Dr. Long invested more than money in the lives of social work students -- he invested his life. For more than 35 years, he supervised our students, a legacy of caring that has spread like overlapping waves into successive generations of professionals. He knew how to nurture and affirm our students' gifts, to challenge and guide them. He spent countless hours molding their lives as professionals. As one of our professors said, "When we had a student that was struggling, we called Dr. Long."

One of his students and friends, Scott Taylor, benefited from the scholarship Dr. Long provided. Now a doctoral student at Boston University, Taylor wrote of his mentor, "Joe allowed himself to be found by God, to love and to be loved by his brothers and sisters, and to offer his service to community and to his profession."

To me, he was my friend Joe. The years I have known him were marked by the devastating illness and loss of his soul mate, Marguerite, after 62 years of marriage.
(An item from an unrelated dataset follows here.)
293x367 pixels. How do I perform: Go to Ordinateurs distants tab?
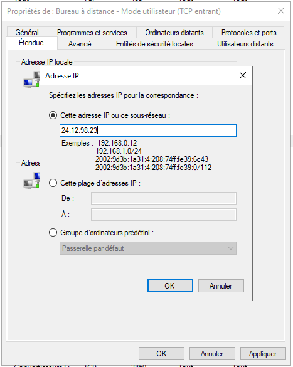174,32
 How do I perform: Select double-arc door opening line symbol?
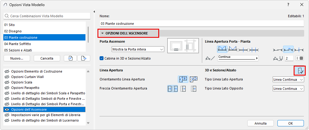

It was a loneliness that none of us could fill. Yet, he found the grace and vision to help build a future for social work education that he himself would never know -- what I call a Moses kind of man.

I learned many things from Joe. I learned that we can define our lives whatever may befall us, and that we don't have to be defined by the whatever. I learned how to live a life with deep joy as he chose to meet life's tragedies with determination and grace.

On the kitchen windowsill of Joe and Marguerite's home, there sits a recipe card. It has been there as long as any of their children can remember. It is a text typed on a manual typewriter, and it must have been as much a part of their daily lives as washing dishes in the kitchen sink beneath that same window. It reads:

The clock of life is wound but once

and no man has the power

to tell just when the hand will stop

on what day ¬¬- or what hour.

Now is the only time you have,

so live it with a will;

don't wait until tomorrow -

the hands may then be still.

Joe Long lived his life with a will. For him, the hand has stopped, but he lives on in the way he has shaped the lives of students he will never know but who will carry on his legacy of compassion to hurting persons.